Что сделать >>
**1.** Повторите дословно отрывок из текста о поселке Менделеевском от слов «Вместе с супругами» до слов «влагой, крепкие морозы.».
**2.** Изложите текст о поселке Менделеевском в двух предложениях.

Текст страницы >>
Комсомольск-на-Амуре изначально планировался, как крупный промышленно-индустриальный город Дальнего Востока. Судостроительный, авиационный, нефтеперерабатывающий, металлургический заводы. Микрорайон или поселок Менделеевский находится вблизи авиационного завода и состоит из двух частей: частных кварталов и многоэтажек, где наравне с горожанами проживают и дачники. Доехать до него можно на общественном транспорте по дороге, на которой все еще стоит вода.
Деревянные дома и почерневшие от времени глухие заборы, частично поваленные разыгравшейся стихией. Вдалеке виднеются сопки, указывающие устье Амура. Вода еще не везде сошла, и ко многим домам можно подобраться только на машине или в резиновых сапогах. По улицам неприкаянно бродят кошки – подходят, просительно мяукают. Бросаю им кусок хлеба. Набрасываются, начинают с жадностью поедать… Хотя многие хозяева и приходят кормить своих питомцев, но не все, вероятно, могут забрать их в места своего временного приюта.
– Хотите посмотреть наш дом? – раздается за моей спиной вопрос. – Нет, сами не дойдете, садитесь! Довезем!
Вместе с супругами Примоченко мы направляемся в переулок Мечникова – внедорожник лихо рассекает воду. На обычной машине сюда, наверное, еще не проехать. Дом № 9 находится неподалеку от дамбы. Упавший забор, стоящая во дворе и доме вода… Пока делать что-либо бессмысленно. Раньше весны трудно предположить, что станет с турлучным домом, как переживет он, пропитанный влагой, крепкие морозы.

(Блок данных)

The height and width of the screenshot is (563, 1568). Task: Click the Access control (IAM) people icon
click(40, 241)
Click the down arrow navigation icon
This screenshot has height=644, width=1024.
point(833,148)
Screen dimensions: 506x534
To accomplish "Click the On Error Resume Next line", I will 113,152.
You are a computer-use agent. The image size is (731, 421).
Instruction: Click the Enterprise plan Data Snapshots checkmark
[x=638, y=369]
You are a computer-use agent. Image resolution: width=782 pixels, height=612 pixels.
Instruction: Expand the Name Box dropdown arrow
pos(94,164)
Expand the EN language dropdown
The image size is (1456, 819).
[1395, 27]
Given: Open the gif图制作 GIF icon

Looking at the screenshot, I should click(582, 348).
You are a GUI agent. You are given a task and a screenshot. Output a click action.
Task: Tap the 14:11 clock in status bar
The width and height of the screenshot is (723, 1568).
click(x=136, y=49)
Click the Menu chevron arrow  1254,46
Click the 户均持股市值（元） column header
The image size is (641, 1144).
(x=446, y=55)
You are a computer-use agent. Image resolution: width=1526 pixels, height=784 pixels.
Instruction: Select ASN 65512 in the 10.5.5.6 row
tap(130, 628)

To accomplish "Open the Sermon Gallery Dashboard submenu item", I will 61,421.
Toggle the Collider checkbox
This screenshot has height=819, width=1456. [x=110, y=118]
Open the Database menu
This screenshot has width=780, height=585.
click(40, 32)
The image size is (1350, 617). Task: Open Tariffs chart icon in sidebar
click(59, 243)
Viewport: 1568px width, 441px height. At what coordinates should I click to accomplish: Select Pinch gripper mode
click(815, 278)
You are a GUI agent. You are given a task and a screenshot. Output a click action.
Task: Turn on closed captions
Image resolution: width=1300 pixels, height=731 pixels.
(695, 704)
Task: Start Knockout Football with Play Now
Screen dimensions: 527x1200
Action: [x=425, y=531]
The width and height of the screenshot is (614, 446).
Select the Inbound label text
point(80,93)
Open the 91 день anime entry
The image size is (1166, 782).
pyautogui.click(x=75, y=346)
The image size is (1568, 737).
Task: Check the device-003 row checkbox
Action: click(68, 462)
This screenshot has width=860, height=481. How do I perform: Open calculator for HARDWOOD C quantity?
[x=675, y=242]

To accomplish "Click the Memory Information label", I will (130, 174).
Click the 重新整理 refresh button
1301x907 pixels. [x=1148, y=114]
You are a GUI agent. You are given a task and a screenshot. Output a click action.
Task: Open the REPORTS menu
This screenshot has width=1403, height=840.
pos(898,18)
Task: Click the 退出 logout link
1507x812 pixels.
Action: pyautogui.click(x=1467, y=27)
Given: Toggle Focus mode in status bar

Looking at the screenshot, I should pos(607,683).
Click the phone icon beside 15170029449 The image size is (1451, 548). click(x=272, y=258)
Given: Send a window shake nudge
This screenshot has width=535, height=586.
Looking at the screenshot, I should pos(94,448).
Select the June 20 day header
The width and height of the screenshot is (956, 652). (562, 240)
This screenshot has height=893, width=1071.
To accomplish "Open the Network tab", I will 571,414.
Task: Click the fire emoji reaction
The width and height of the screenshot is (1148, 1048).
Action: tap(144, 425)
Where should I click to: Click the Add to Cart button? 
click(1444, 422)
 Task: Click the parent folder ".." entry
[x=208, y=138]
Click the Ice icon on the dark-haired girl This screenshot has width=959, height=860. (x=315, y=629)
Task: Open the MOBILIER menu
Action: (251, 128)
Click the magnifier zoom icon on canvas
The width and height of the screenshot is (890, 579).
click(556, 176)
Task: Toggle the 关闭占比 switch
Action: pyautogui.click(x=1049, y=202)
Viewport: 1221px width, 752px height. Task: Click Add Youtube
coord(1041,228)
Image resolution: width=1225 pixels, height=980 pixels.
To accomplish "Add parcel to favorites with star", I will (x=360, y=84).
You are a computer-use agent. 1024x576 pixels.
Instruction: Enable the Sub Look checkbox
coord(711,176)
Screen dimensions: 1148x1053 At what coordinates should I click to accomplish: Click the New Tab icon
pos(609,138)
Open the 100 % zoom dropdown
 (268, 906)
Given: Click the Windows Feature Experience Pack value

Ответы >>
**1.**
Вместе с супругами Примоченко мы направляемся в переулок Мечникова – внедорожник лихо рассекает воду. На обычной машине сюда, наверное, еще не проехать. Дом № 9 находится неподалеку от дамбы. Упавший забор, стоящая во дворе и доме вода… Пока делать что-либо бессмысленно. Раньше весны трудно предположить, что станет с турлучным домом, как переживет он, пропитанный влагой, крепкие морозы.

**2.** Поселок Менделеевский в Комсомольске-на-Амуре находится рядом с авиационным заводом, и на дороге к нему и у многих домов все еще стоит вода, а по улицам бродят кошки и выпрашивают еду. Вместе с супругами Примоченко автор добирается на внедорожнике до их дома № 9 в переулке Мечникова, где повален забор, во дворе и в доме стоит вода и до весны трудно предположить, что станет с домом.